September 13, 2017 12:15 PM, EDT
ATA Revives Finance Council, Adds Staff to TMC

American Trucking Associations has hired tax attorney Jennifer Wieroniey to help revive its dormant National Accounting & Finance Council, an organization that once fielded a staff of 10 and was a potent voice on matters of interest to trucking finance officers, tax specialists and staff dedicated to credit and collections issues.

John Lynch, ATA’s senior vice president of federation relations and industry affairs, said the goal is to restore NAFC’s status as a stand-alone group with its own membership and dues structure, similar to the way the Technology & Maintenance Council and the Safety Management Council & Transportation Security Council operate within the Arlington, Va.-based trade association.

“NAFC was so influential,” Lynch said in an interview with Transport Topics on Sept. 12. “We want to bring back that expertise and for NAFC to be a resource for policymaking and advocacy on issues, such as tax reform and trade.”

In a separate move, TMC filled two key positions as it prepares to host its fall meeting in Orlando, Fla., Sept. 16-21.

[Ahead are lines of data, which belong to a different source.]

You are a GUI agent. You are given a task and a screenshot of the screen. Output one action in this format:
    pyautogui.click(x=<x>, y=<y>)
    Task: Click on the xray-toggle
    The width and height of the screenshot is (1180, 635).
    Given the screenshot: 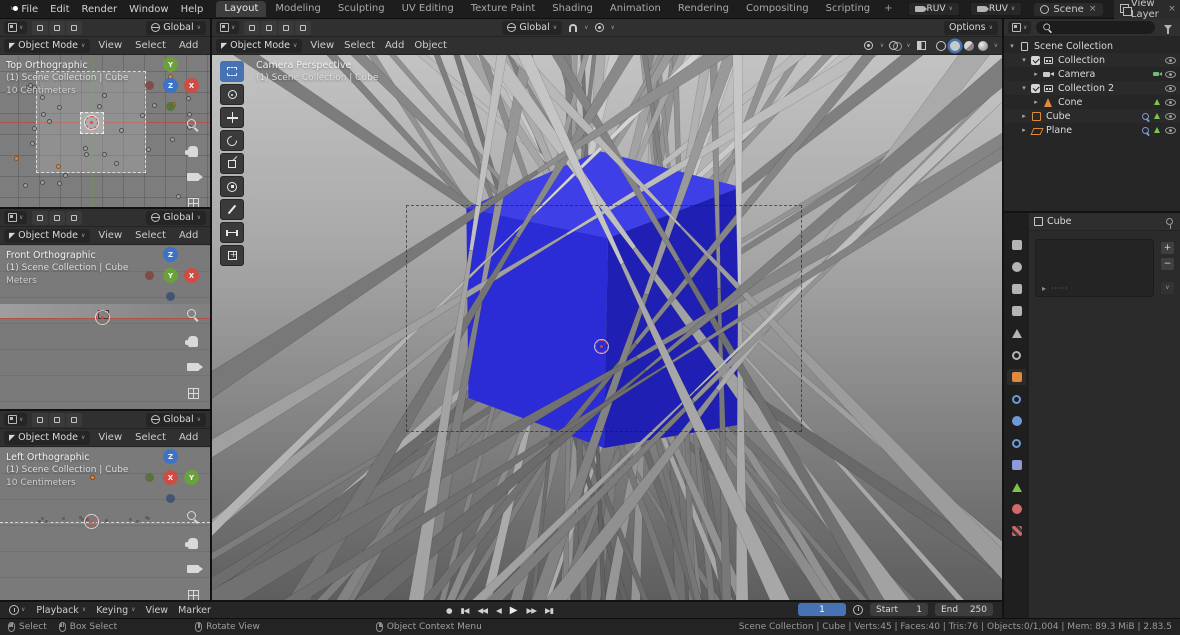 What is the action you would take?
    pyautogui.click(x=922, y=46)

Industry veteran and former ATA executive Jack Legler has joined TMC as technical director. Rachel Graber Akpotu, a graduate of Indiana University with a master’s degree in journalism, is the new information manager.

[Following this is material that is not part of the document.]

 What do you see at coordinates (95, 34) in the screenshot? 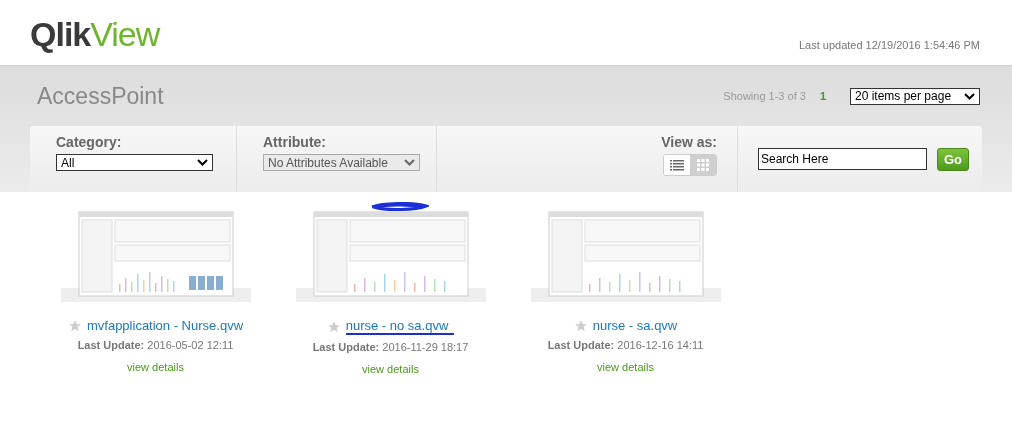
I see `qlikview-logo: QlikView` at bounding box center [95, 34].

Legler succeeds TMC’s longtime technical director, Robert Braswell, who was promoted to executive director after the departure of Carl Kirk earlier this year. Akpotu succeeds Marsh Galloway, who retired from TMC in February.

Wieroniey, a native of College Park, Md., and graduate of the Thomas R. Kline School of Law at Drexel University in Philadelphia, worked in the corporate finance department at Merrill Lynch before joining ATA in August.

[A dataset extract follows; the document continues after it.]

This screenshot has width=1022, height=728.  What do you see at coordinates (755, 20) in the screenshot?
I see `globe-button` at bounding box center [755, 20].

She has since published the first edition of a new quarterly newsletter and is working to increase the number of advisory board members and re-establishing study groups on issues that include taxation, credit and collections, financial relations, accounting principles, risk management and information technology.

“We want to create a platform for people to talk to each other,” Wieroniey said. That could be a microsite on the ATA website, a regular series of webinars and a separate annual meeting in the late spring or early summer in 2018.

NAFC will offer educational sessions at ATA’s Management Conference & Exhibition next month in Orlando.

TMC’s Braswell said the addition of Legler will bring “a wealth of experience” to the group’s primary mission of developing and improving recommended practices for spec’ing and the proper maintenance of commercial vehicles and related equipment and electronic systems.

“This is a chance to use all my expertise and leave a legacy,” Legler said of the opportunity to work at TMC.

As a youngster in Pittsburgh, Legler said he got his first taste of trucking by working alongside his father, Cyril, a machinist who specialized in rebuilding diesel engines. His first paid job, however, was analyzing cargo claims for an insurance agency that later became a major contractor for the newly established National Highway Traffic Safety Administration.

Legler filed at least 12,000 reports on crashes involving trucks during his time at Corroon & Black, an insurance agency that became part of the London-based Willis Corroon Group in the 1990s.

After that, Legler set up self-insurance groups for a variety of transportation-related groups and worked with a waste management trade organization to establish the first industrywide performance standards. In 2001, Legler joined ATA and headed up Highway Watch, anti-terrorism organization.

Akpotu, who has experience working as a television production assistant and newspaper reporter in Indiana and Kentucky, said her duties at TMC will include production of the Trailblazer, a quarterly magazine, along with a monthly newsletter. She also wants to use the internet and social media to tell stories of the people in the industry.

“I love storytelling and writing,” Akpotu said.